In the face of a slow but impending apocalypse, what binds three seemingly divergent lives (a writer, a photographer, an old man), isn't the commonality of a perceived future death, but the layered and complex fabric of how loss, abuse, trauma, and death have shaped their pasts, and how these pasts continue to haunt their present moments, a moment in which time seems to be running out. The writer, traumatized by the violent death of her mother when she was a child, lives alone with her dog and struggles to finish her book. The photographer, stunted by the death of his grandmother and caretaker, struggles to take a single picture and enters into a complicated relationship with the writer.

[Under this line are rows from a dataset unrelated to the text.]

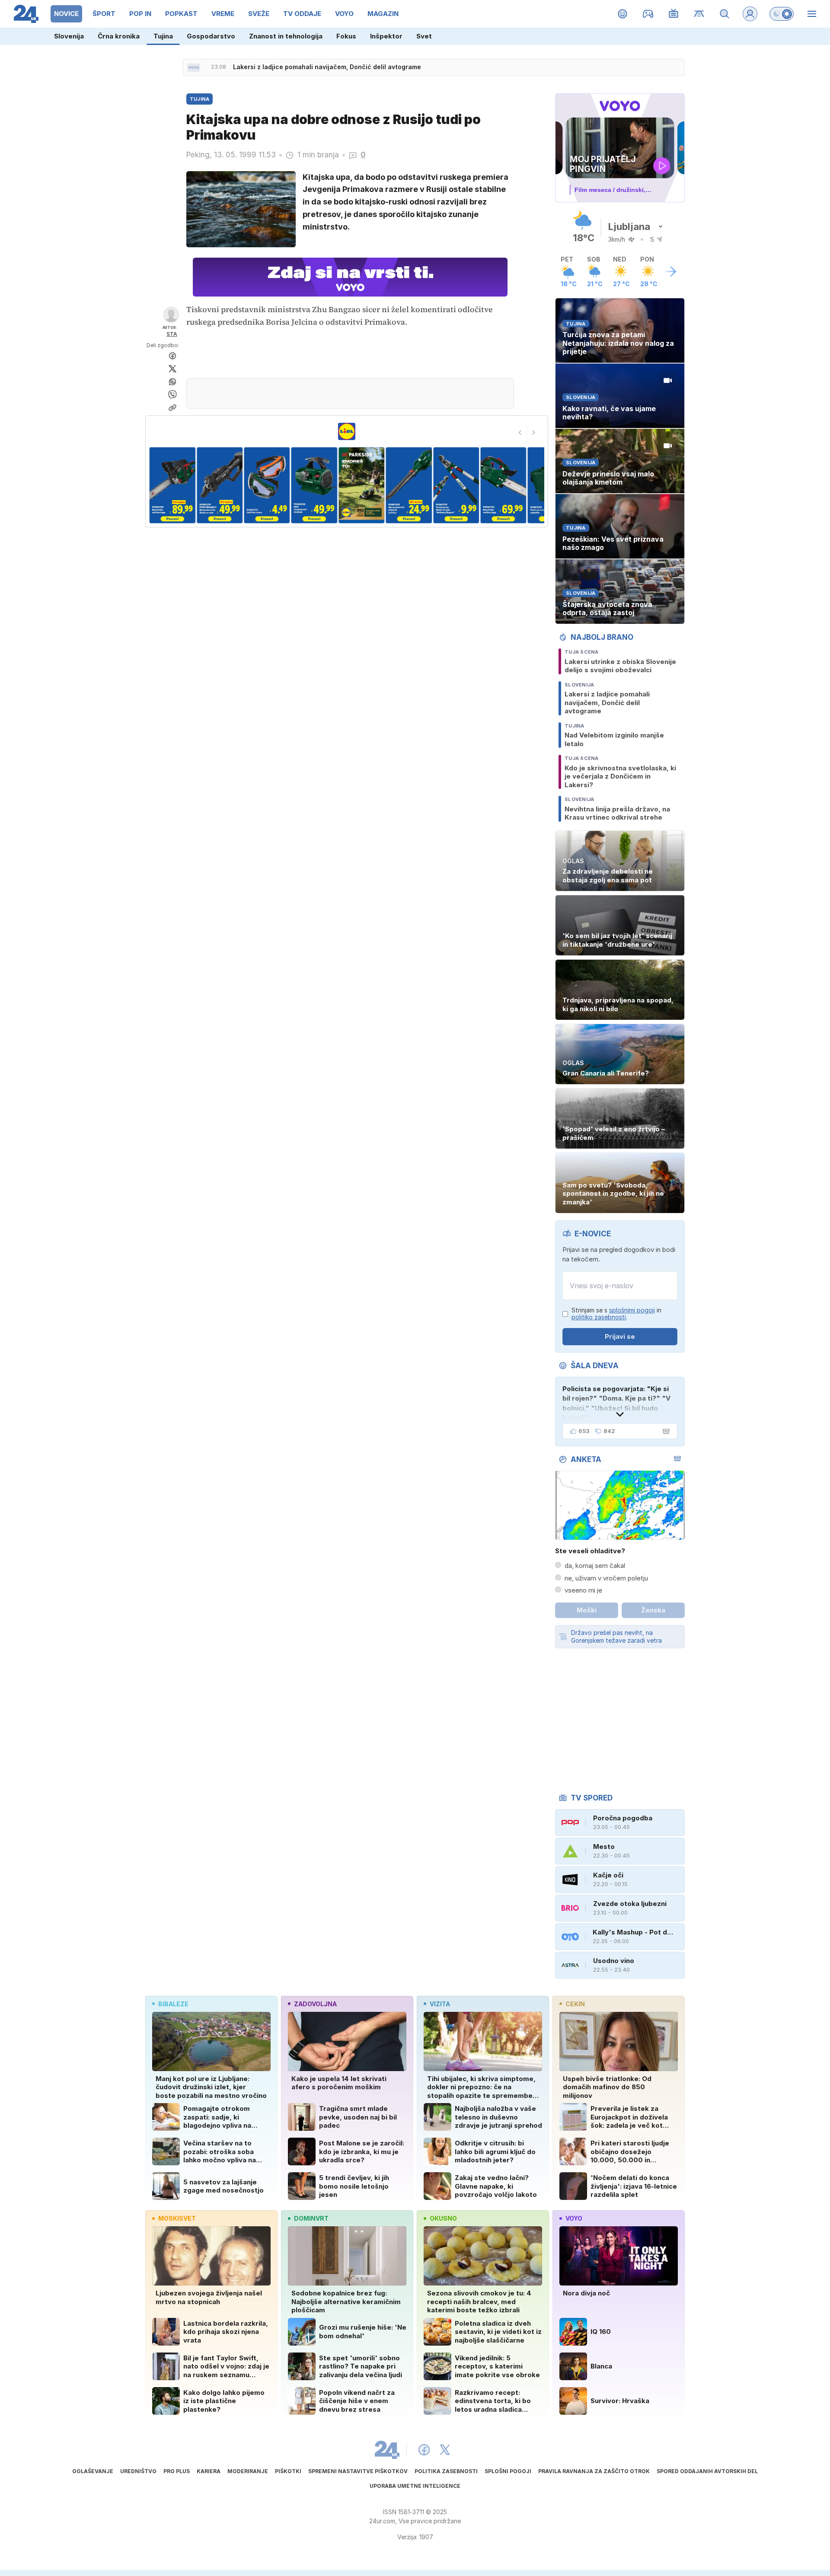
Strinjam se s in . (616, 1314)
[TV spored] (673, 14)
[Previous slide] (520, 432)
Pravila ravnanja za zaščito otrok (594, 2471)
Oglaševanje (92, 2471)
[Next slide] (534, 432)
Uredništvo (138, 2471)
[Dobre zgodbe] (622, 14)
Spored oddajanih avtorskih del (707, 2471)
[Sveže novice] (193, 67)
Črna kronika (119, 36)
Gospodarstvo (211, 36)
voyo (573, 2218)
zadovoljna (315, 2004)
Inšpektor (386, 36)
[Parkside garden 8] (408, 485)
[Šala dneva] (664, 1431)
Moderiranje (247, 2471)
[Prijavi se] (750, 13)
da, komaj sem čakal (595, 1565)
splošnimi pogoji (632, 1310)
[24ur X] (444, 2450)
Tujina (163, 36)
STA (171, 334)
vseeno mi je (583, 1590)
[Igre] (648, 14)
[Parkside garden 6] (314, 485)
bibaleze (173, 2004)
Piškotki (288, 2471)
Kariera (208, 2471)
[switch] (781, 14)
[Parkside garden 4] (219, 485)
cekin (575, 2004)
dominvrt (311, 2218)
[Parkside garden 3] (172, 485)
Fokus (346, 36)
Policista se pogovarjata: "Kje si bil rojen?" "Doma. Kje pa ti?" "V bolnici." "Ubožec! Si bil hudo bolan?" (616, 1403)
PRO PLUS (176, 2471)
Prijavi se (620, 1336)
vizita (440, 2004)
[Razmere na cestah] (699, 14)
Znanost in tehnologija (285, 36)
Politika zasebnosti (446, 2471)
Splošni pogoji (508, 2471)
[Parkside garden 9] (456, 485)
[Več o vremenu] (671, 271)
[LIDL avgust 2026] (346, 431)
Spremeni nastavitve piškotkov (358, 2471)
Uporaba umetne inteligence (415, 2486)
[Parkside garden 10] (503, 485)
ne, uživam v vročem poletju (606, 1578)
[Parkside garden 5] (267, 485)
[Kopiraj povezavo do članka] (172, 407)
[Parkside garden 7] (361, 485)
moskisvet (177, 2218)
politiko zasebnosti (598, 1317)
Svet (424, 36)
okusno (443, 2218)
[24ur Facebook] (424, 2450)
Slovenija (69, 36)
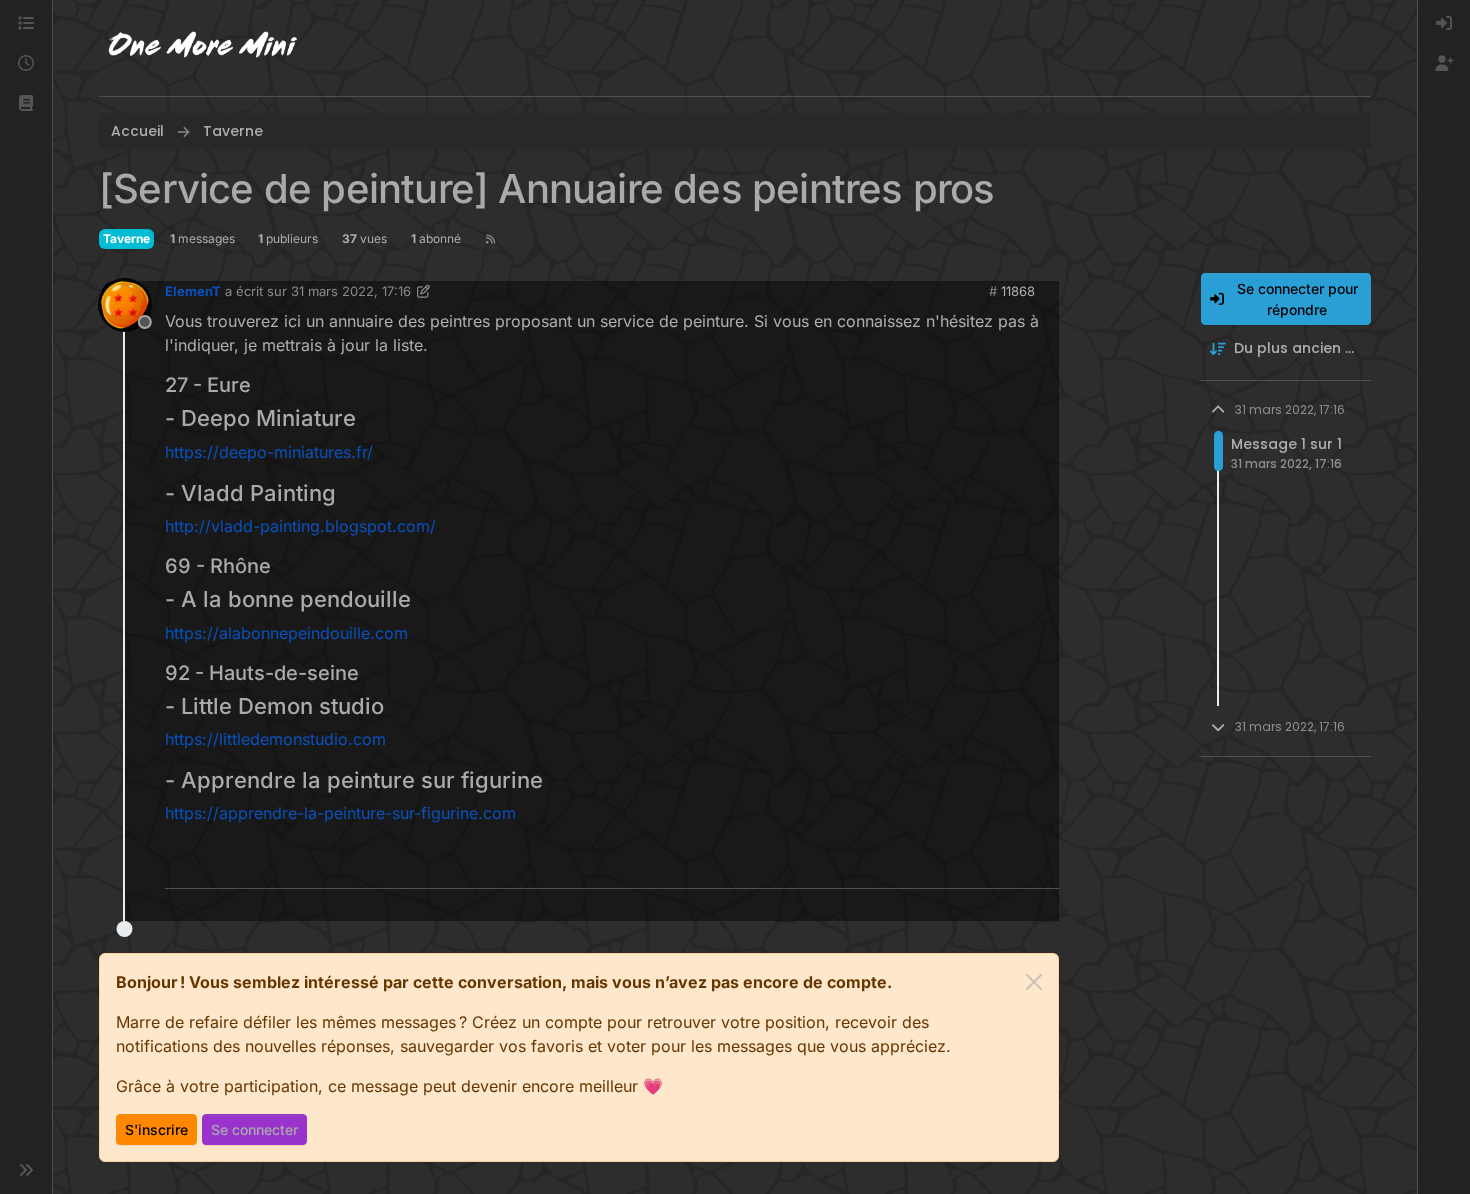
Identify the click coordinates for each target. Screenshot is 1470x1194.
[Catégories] (26, 24)
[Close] (1034, 982)
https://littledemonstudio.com (275, 739)
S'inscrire (156, 1129)
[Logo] (203, 48)
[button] (26, 104)
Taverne (126, 238)
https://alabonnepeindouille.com (286, 633)
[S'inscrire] (1444, 64)
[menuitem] (1444, 24)
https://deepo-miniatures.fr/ (269, 452)
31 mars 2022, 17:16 (351, 291)
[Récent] (26, 64)
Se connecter (254, 1129)
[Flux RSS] (490, 239)
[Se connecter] (1444, 24)
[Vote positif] (1011, 864)
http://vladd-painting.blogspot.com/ (300, 526)
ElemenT (193, 291)
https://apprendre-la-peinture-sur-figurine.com (340, 813)
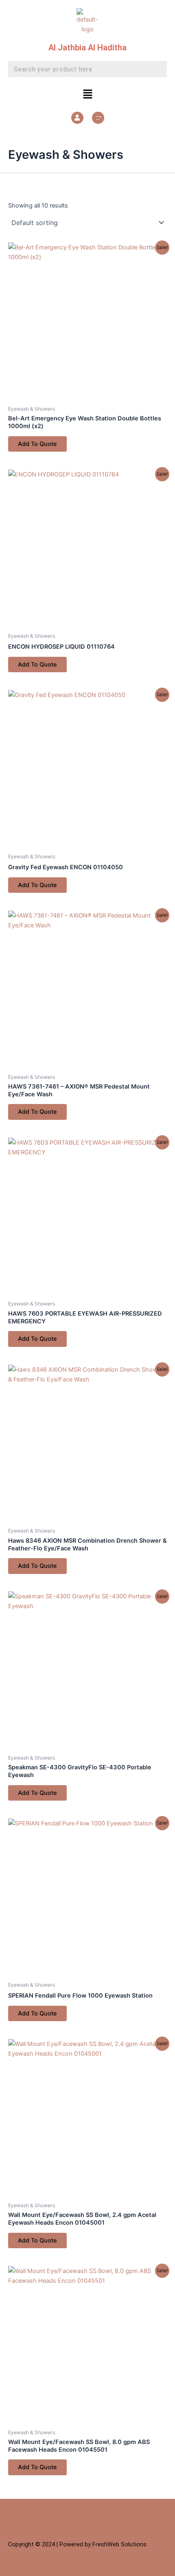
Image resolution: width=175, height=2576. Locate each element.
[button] (87, 94)
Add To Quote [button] (37, 444)
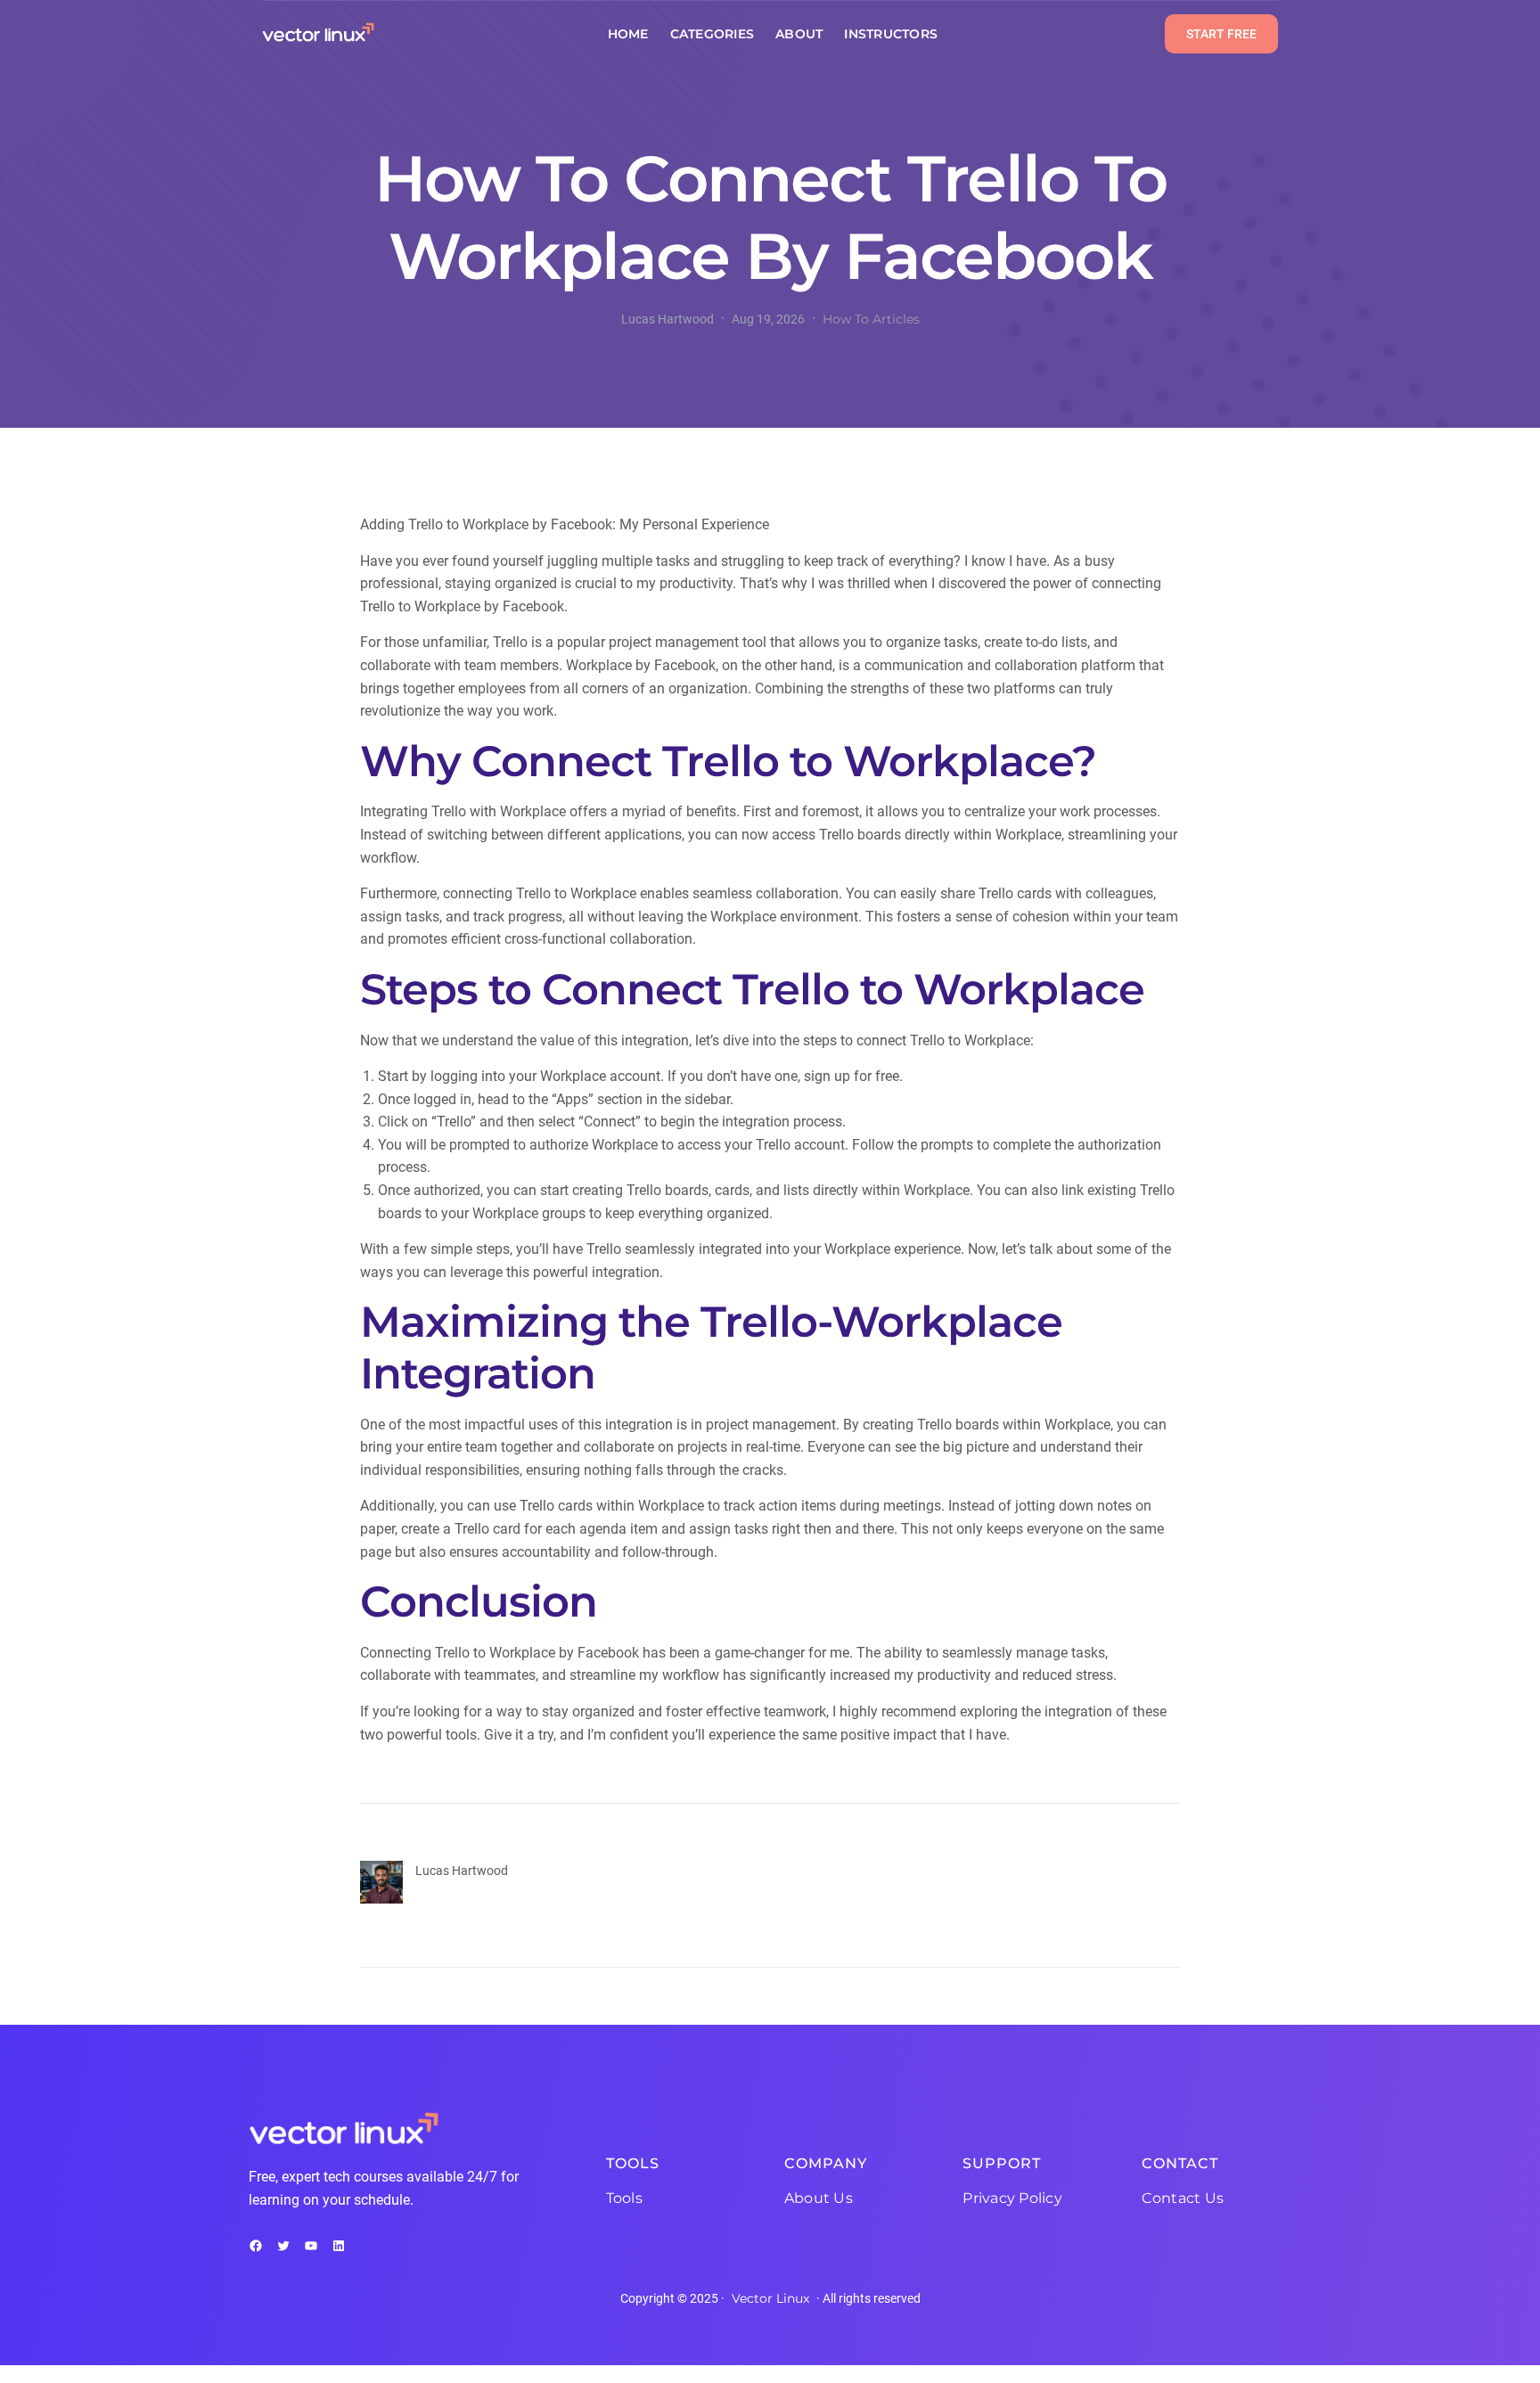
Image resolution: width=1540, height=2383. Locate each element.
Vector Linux (770, 2298)
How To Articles (871, 319)
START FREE (1221, 34)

The old man, facing his past in small doses, spends his time watching television and reorganizing the objects in his apartment to stay distracted from the deterioration around him. A depiction of the cycles of abuse and trauma in a prolonged end-time, Imagine a Death examines the ways in which our pasts envelop us, the ways in which we justify horrible things in the name of survival, all of the horrible and beautiful things we are capable of when we are hurt and broken, and the animal (and plant) companions that ground us.